▶ [SUPPLIED INFORMATION]:
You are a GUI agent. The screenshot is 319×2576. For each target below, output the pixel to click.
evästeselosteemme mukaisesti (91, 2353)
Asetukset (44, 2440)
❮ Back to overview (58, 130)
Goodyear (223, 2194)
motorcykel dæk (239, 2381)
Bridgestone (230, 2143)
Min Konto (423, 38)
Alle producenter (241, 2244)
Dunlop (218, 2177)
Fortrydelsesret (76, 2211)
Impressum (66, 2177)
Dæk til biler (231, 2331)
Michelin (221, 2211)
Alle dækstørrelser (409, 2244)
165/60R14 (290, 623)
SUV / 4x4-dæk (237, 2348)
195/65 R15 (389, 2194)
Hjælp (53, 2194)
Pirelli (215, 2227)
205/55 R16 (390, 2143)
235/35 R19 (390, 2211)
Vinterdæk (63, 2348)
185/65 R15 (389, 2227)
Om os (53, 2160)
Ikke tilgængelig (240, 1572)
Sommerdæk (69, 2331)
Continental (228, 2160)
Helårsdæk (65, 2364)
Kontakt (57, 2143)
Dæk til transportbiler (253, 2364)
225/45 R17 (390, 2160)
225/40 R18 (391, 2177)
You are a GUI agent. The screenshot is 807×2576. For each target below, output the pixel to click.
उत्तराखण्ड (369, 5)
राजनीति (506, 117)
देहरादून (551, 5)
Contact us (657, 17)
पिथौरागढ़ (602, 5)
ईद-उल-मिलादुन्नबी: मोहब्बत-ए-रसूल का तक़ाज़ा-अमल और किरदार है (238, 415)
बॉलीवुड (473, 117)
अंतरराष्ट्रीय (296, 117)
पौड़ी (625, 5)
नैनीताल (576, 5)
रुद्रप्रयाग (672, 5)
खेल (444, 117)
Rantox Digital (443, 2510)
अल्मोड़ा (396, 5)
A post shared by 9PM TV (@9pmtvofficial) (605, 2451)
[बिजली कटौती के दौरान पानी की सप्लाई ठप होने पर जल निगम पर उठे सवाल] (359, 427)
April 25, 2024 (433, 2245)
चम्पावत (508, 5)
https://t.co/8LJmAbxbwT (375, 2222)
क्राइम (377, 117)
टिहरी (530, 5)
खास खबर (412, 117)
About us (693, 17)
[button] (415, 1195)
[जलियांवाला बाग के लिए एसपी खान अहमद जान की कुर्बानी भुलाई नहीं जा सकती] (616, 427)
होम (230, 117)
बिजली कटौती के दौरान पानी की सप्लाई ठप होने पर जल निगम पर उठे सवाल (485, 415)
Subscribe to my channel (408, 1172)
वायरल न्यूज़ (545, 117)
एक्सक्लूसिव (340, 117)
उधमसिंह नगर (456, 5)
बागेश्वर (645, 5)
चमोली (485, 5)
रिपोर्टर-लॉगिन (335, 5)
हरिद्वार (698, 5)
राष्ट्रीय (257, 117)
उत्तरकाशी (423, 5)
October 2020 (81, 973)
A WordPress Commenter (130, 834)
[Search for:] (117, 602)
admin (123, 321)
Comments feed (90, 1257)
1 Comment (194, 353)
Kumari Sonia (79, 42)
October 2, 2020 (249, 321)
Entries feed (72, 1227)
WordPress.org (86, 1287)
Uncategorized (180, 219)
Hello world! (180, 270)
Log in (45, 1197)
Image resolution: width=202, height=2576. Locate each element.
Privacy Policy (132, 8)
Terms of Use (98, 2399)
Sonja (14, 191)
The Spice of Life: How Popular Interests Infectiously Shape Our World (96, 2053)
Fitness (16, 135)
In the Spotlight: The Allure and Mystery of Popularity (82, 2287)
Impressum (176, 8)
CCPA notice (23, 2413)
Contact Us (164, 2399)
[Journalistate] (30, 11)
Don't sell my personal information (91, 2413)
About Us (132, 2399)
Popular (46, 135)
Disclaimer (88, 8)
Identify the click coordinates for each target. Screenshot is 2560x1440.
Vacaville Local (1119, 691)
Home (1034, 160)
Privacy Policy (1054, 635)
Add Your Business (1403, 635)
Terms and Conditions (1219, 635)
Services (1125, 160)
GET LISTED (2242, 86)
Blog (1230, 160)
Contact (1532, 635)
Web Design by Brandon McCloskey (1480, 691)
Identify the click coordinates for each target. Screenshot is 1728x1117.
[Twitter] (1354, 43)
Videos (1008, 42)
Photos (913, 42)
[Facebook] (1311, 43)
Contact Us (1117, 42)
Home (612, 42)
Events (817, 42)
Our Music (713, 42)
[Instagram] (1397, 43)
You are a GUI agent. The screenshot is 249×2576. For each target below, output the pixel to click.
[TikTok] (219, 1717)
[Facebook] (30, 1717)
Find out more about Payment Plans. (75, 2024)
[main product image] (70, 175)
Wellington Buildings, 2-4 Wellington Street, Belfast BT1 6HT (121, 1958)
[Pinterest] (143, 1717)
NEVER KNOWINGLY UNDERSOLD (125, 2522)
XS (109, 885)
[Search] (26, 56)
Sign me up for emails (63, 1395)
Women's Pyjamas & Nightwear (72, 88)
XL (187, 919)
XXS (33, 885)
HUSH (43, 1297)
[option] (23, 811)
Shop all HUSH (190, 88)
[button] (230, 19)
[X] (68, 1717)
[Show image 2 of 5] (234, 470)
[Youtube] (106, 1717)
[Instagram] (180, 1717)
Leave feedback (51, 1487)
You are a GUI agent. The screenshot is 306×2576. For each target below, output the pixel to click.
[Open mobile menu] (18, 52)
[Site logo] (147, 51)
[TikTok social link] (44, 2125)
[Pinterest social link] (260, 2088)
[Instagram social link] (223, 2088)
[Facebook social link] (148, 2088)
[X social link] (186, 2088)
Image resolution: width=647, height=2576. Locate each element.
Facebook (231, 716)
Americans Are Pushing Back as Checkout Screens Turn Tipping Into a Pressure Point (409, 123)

▶ [YOUR ASSIGNMENT]: Return the listing exactly as it was given to you, with every line intact.

▶ [WRITTEN SOLUTION]:
You are a GUI agent. The screenshot is 319×2576. For each target below, output the pixel to click.
evästeselosteemme mukaisesti (91, 2353)
Asetukset (44, 2440)
❮ Back to overview (58, 130)
Goodyear (223, 2194)
motorcykel dæk (239, 2381)
Bridgestone (230, 2143)
Min Konto (423, 38)
Alle producenter (241, 2244)
Dunlop (218, 2177)
Fortrydelsesret (76, 2211)
Impressum (66, 2177)
Dæk til biler (231, 2331)
Michelin (221, 2211)
Alle dækstørrelser (409, 2244)
165/60R14 (290, 623)
SUV / 4x4-dæk (237, 2348)
195/65 R15 (389, 2194)
Hjælp (53, 2194)
Pirelli (215, 2227)
205/55 R16 (390, 2143)
235/35 R19 (390, 2211)
Vinterdæk (63, 2348)
185/65 R15 (389, 2227)
Om os (53, 2160)
Ikke tilgængelig (240, 1572)
Sommerdæk (69, 2331)
Continental (228, 2160)
Helårsdæk (65, 2364)
Kontakt (57, 2143)
Dæk til transportbiler (253, 2364)
225/45 R17 (390, 2160)
225/40 R18 (391, 2177)
You are a GUI agent. The screenshot is 807×2576. For each target below, output the pixel to click.
उत्तराखण्ड (369, 5)
राजनीति (506, 117)
देहरादून (551, 5)
Contact us (657, 17)
पिथौरागढ़ (602, 5)
ईद-उल-मिलादुन्नबी: मोहब्बत-ए-रसूल का तक़ाज़ा-अमल और किरदार है (238, 415)
बॉलीवुड (473, 117)
अंतरराष्ट्रीय (296, 117)
पौड़ी (625, 5)
नैनीताल (576, 5)
रुद्रप्रयाग (672, 5)
खेल (444, 117)
Rantox Digital (443, 2510)
अल्मोड़ा (396, 5)
A post shared by 9PM TV (@9pmtvofficial) (605, 2451)
[बिजली कटौती के दौरान पानी की सप्लाई ठप होने पर जल निगम पर उठे सवाल] (359, 427)
April 25, 2024 (433, 2245)
चम्पावत (508, 5)
https://t.co/8LJmAbxbwT (375, 2222)
क्राइम (377, 117)
टिहरी (530, 5)
खास खबर (412, 117)
About us (693, 17)
[button] (415, 1195)
[जलियांवाला बाग के लिए एसपी खान अहमद जान की कुर्बानी भुलाई नहीं जा सकती] (616, 427)
होम (230, 117)
बिजली कटौती के दौरान पानी की सप्लाई ठप होने पर जल निगम पर उठे सवाल (485, 415)
Subscribe to my channel (408, 1172)
वायरल न्यूज़ (545, 117)
एक्सक्लूसिव (340, 117)
उधमसिंह नगर (456, 5)
बागेश्वर (645, 5)
चमोली (485, 5)
रिपोर्टर-लॉगिन (335, 5)
हरिद्वार (698, 5)
राष्ट्रीय (257, 117)
उत्तरकाशी (423, 5)
October 2020 (81, 973)
A WordPress Commenter (130, 834)
[Search for:] (117, 602)
admin (123, 321)
Comments feed (90, 1257)
1 Comment (194, 353)
Kumari Sonia (79, 42)
October 2, 2020 (249, 321)
Entries feed (72, 1227)
WordPress.org (86, 1287)
Uncategorized (180, 219)
Hello world! (180, 270)
Log in (45, 1197)
Image resolution: width=202, height=2576. Locate each element.
Privacy Policy (132, 8)
Terms of Use (98, 2399)
Sonja (14, 191)
The Spice of Life: How Popular Interests Infectiously Shape Our World (96, 2053)
Fitness (16, 135)
In the Spotlight: The Allure and Mystery of Popularity (82, 2287)
Impressum (176, 8)
CCPA notice (23, 2413)
Contact Us (164, 2399)
[Journalistate] (30, 11)
Don't sell my personal information (91, 2413)
About Us (132, 2399)
Popular (46, 135)
Disclaimer (88, 8)
Identify the click coordinates for each target. Screenshot is 2560x1440.
Vacaville Local (1119, 691)
Home (1034, 160)
Privacy Policy (1054, 635)
Add Your Business (1403, 635)
Terms and Conditions (1219, 635)
Services (1125, 160)
GET LISTED (2242, 86)
Blog (1230, 160)
Contact (1532, 635)
Web Design by Brandon McCloskey (1480, 691)
Identify the click coordinates for each target. Screenshot is 1728x1117.
[Twitter] (1354, 43)
Videos (1008, 42)
Photos (913, 42)
[Facebook] (1311, 43)
Contact Us (1117, 42)
Home (612, 42)
Events (817, 42)
Our Music (713, 42)
[Instagram] (1397, 43)
You are a GUI agent. The screenshot is 249×2576. For each target below, output the pixel to click.
[TikTok] (219, 1717)
[Facebook] (30, 1717)
Find out more about Payment Plans. (75, 2024)
[main product image] (70, 175)
Wellington Buildings, 2-4 Wellington Street, Belfast BT1 6HT (121, 1958)
[Pinterest] (143, 1717)
NEVER KNOWINGLY UNDERSOLD (125, 2522)
XS (109, 885)
[Search] (26, 56)
Sign me up for emails (63, 1395)
Women's Pyjamas & Nightwear (72, 88)
XL (187, 919)
XXS (33, 885)
HUSH (43, 1297)
[option] (23, 811)
Shop all HUSH (190, 88)
[button] (230, 19)
[X] (68, 1717)
[Show image 2 of 5] (234, 470)
[Youtube] (106, 1717)
[Instagram] (180, 1717)
Leave feedback (51, 1487)
You are a GUI agent. The screenshot is 306×2576. For each target below, output the pixel to click.
[Open mobile menu] (18, 52)
[Site logo] (147, 51)
[TikTok social link] (44, 2125)
[Pinterest social link] (260, 2088)
[Instagram social link] (223, 2088)
[Facebook social link] (148, 2088)
[X social link] (186, 2088)
Image resolution: width=647, height=2576. Locate each element.
Facebook (231, 716)
Americans Are Pushing Back as Checkout Screens Turn Tipping Into a Pressure Point (409, 123)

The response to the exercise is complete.